**課題の要件:**
「Where should I」を含む行から記録の終わりまでを、空行を除いて番号付きリストとして整理してください。回答には画像を含めないでください。

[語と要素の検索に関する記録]
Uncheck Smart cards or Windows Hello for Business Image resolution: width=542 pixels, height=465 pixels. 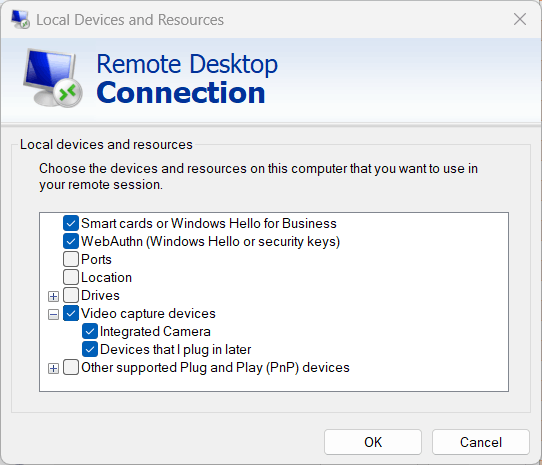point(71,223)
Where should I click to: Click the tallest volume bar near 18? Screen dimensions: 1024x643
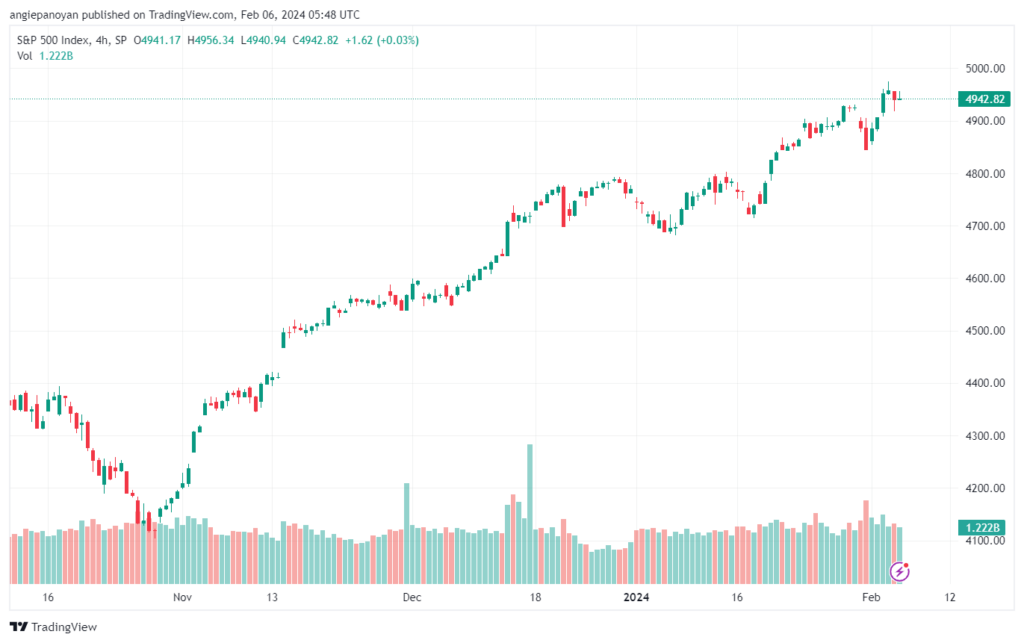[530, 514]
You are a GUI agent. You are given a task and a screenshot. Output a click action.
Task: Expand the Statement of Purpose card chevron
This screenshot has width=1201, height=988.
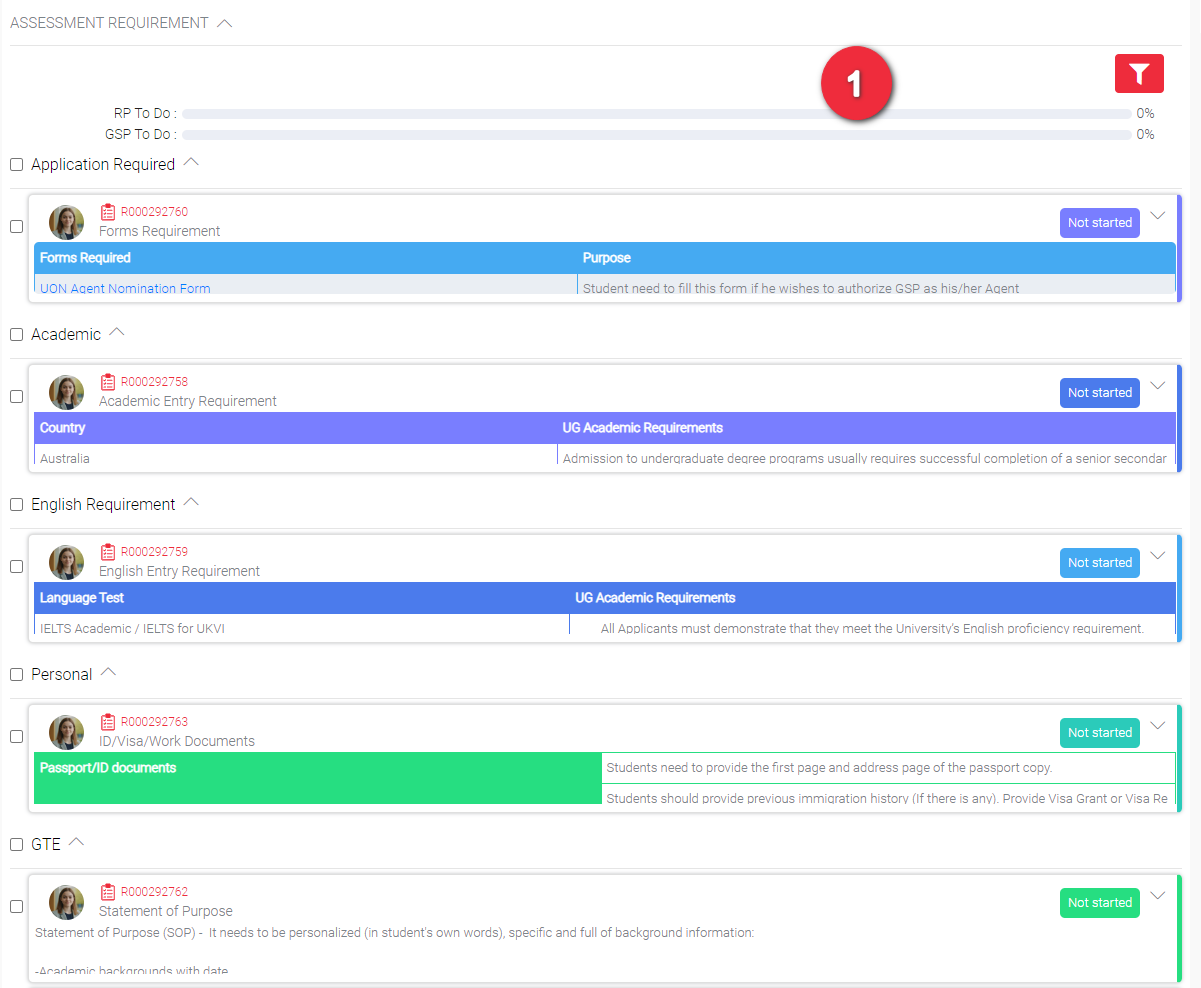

**演習の出力:**
1. Where should I click to: Click the tallest volume bar near 18? Screen dimensions: 1024x643
2. [530, 514]
3. You are a GUI agent. You are given a task and a screenshot. Output a click action.
4. Task: Expand the Statement of Purpose card chevron
5. This screenshot has width=1201, height=988.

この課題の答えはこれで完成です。